Following a call for harsher penalties on the vaccine resistant, he said it could also be time to “lock up the epidemiologists, microbiologists and Covid modellers who continually sound like prophets of doom”. Their crime: creating a climate of “fear and depression”.
It’s easy to imagine why many pundits don't love our current tendency to ask epidemiologists for advice. If we start insisting on listening to people who are experts in their subject matter, it presents an existential risk to their entire field.
The commentators are also clearly frustrated at the Michael Bakers and Shaun Hendys of the world for failing to get on board our trip toward the freedom of a mostly vaccinated summer.
But as it turns out, fear and depression may be a completely rational response to our current Covid trajectory.
Auckland recorded 94 Covid-19 cases on Monday and 102 yesterday, tracking neatly with the more pessimistic paths laid out by the so-called “prophets of doom”.
Overseas, countries which have embraced freedom have found it comes at enormous cost.
Newstalk ZB UK correspondent Gavin Grey made that clear yesterday, delivering a sobering reality check to opening up advocates like Kate Hawkesby during his on-air chat with Kate Hawkesby.
His update on post-Freedom Day Britain revealed that following the beckoning call of normality has resulted in roughly 50,000 Covid-19 cases per day and 800 deaths per week in the country, along with creating a new, more infectious strain of the Delta variant.

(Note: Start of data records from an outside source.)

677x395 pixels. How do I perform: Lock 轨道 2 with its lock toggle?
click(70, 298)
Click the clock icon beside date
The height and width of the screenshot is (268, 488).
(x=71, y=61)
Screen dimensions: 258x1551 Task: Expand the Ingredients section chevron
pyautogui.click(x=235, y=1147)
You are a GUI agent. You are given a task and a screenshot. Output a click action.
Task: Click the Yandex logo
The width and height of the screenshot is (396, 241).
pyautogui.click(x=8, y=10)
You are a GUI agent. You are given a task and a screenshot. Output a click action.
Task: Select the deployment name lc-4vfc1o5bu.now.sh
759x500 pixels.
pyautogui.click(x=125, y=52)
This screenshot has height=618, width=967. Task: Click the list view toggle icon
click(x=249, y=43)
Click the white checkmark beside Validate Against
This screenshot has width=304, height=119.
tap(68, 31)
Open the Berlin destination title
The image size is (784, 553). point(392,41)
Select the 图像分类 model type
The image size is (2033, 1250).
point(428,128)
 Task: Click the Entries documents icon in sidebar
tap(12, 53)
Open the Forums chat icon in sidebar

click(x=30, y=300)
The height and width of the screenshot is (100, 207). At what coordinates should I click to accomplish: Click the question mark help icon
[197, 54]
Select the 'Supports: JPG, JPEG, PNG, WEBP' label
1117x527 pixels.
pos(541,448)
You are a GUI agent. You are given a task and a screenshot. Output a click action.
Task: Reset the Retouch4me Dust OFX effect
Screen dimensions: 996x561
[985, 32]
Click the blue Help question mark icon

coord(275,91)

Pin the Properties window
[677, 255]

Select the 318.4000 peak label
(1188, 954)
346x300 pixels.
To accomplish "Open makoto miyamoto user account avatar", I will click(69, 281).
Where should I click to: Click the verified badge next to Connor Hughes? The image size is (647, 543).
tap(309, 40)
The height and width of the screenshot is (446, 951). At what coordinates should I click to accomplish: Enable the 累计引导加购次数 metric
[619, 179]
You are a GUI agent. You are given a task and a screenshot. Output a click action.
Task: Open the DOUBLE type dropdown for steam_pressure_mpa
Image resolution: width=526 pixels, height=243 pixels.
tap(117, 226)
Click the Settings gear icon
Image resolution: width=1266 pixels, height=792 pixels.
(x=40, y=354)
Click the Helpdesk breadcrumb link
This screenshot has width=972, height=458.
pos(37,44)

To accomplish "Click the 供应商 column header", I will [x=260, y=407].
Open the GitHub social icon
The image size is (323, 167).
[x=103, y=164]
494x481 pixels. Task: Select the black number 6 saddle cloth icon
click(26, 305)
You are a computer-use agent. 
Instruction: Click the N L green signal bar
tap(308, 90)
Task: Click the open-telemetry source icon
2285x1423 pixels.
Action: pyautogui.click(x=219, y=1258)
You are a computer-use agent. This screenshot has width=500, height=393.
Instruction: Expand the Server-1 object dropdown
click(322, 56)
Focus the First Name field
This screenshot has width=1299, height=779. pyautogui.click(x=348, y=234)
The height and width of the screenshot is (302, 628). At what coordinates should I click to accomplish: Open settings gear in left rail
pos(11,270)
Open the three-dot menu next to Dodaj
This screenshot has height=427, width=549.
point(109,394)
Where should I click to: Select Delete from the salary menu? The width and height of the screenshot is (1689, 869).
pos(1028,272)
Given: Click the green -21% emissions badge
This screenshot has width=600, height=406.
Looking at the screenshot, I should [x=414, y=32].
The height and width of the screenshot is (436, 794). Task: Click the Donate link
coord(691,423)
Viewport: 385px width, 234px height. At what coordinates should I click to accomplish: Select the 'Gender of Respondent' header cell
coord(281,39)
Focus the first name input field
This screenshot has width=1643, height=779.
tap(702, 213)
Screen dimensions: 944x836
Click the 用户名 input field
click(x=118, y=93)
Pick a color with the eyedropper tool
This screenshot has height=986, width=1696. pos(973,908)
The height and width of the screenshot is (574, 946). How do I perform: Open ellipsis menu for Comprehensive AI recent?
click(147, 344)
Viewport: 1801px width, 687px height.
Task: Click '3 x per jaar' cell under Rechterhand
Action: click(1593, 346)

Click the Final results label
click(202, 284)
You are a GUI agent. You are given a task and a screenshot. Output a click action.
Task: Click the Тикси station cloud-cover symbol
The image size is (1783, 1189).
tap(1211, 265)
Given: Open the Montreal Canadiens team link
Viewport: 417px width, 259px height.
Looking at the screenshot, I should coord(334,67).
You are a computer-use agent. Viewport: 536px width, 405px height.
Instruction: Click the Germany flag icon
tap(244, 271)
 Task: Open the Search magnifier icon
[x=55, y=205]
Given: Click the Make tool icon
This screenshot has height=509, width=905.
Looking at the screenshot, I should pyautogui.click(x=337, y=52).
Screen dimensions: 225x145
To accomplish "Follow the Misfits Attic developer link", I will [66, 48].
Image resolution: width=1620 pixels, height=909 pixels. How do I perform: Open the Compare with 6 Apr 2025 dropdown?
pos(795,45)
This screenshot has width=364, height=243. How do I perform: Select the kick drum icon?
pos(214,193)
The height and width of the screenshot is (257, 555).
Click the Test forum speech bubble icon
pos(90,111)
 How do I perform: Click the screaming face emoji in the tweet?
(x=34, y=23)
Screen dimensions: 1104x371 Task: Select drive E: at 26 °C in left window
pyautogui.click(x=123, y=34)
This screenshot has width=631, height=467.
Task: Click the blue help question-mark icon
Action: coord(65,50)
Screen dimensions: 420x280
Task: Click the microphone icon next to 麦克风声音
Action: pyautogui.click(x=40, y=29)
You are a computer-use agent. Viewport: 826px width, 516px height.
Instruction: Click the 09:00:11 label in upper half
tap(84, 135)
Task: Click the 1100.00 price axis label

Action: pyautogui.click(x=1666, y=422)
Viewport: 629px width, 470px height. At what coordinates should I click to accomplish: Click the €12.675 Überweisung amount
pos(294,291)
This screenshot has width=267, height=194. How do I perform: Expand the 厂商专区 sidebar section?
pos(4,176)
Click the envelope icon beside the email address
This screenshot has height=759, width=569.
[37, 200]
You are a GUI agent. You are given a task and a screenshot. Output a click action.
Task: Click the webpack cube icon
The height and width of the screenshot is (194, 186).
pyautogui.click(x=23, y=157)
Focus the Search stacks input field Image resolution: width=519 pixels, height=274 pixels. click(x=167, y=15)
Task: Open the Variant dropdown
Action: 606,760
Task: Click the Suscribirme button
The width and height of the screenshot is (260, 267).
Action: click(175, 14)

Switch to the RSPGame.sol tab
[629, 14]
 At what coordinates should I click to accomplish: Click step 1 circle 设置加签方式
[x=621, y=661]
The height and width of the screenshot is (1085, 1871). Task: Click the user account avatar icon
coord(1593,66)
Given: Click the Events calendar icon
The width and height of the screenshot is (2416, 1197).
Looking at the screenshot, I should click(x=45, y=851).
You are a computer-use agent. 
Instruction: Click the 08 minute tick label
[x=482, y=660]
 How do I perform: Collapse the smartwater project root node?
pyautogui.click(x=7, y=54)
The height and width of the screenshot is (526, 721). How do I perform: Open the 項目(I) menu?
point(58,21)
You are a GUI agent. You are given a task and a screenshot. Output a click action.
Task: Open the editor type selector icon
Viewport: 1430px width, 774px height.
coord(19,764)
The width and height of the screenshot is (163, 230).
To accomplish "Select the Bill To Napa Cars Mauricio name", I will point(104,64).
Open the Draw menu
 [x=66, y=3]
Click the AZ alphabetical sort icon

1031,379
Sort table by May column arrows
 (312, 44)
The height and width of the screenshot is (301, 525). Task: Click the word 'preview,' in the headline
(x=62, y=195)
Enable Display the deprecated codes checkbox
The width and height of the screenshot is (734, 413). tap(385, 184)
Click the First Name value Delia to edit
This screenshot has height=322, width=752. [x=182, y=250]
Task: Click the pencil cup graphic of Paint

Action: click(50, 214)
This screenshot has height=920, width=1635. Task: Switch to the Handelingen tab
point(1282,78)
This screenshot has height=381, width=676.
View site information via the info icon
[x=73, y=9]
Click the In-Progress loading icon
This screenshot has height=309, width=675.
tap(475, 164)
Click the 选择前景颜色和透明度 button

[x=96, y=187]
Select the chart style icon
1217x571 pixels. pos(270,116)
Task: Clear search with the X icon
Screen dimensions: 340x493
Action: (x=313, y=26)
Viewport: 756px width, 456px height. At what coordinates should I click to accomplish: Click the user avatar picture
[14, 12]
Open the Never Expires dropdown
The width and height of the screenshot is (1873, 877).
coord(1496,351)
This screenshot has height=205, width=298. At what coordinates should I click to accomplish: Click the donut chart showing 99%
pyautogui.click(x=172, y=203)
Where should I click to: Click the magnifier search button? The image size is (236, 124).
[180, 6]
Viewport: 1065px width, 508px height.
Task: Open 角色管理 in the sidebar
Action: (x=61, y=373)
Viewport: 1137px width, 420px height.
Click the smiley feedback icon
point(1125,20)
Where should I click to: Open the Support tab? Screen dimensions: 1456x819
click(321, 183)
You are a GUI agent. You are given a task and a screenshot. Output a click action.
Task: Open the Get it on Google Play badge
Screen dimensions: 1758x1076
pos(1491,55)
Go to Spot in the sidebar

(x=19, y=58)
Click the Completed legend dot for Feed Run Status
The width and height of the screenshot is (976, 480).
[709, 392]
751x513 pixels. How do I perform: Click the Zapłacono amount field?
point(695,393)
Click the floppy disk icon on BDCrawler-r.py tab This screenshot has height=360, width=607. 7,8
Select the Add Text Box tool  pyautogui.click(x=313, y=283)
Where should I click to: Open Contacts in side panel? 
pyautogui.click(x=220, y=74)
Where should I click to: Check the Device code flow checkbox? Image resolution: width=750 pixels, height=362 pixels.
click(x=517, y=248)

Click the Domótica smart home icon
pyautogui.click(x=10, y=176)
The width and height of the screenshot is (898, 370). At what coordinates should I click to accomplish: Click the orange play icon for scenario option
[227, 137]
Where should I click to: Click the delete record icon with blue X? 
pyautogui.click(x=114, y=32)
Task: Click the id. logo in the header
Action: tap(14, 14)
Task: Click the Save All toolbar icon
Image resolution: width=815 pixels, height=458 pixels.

The country is looking at reimposing restrictions, Grey said.
“Oh that’s so depressing. Here we are still dealing with Delta in our neck of the woods. What about Russia suspending its diplomatic mission to Nato?” replied Hawkesby.
It’s possible our epidemiologists, modellers, and other experts are sounding so negative, not because they love fear and depression, but because it’s an intellectually credible response to a virus which continues to kill thousands of people per day, while causing large amounts of long-term sickness and economic damage.
In other fields, having nearly every specialist singing from the same song sheet would be seen a good thing. If 99% of cancer specialists think a chemo drug was safe, people will be more confident in taking it than if that figure was 40%.
In the case of our Covid experts, it's seen them labelled an “echo chamber” or “Greek chorus”.
That has been difficult to swallow. Kate Hannah, a principal investigator at Te Pūnaha Matatini, noted the Herald has previously covered the waves of abuse experienced by our most public Covid experts, presumably in a disapproving way. Ralston's column helped normalise that abuse, she said.
Maybe our epidemiologists and modellers' messages haven't been to the liking of our political commentators. They certainly haven't always been popular with everyone. But following them has led us to record among the fewest deaths, and highest levels of freedom over the last 20 months, as measured by the Oxford Stringency Index.
Even if that doesn’t earn our experts automatic respect and adulation, they've at least earned the right to fewer pejoratives from their media critics.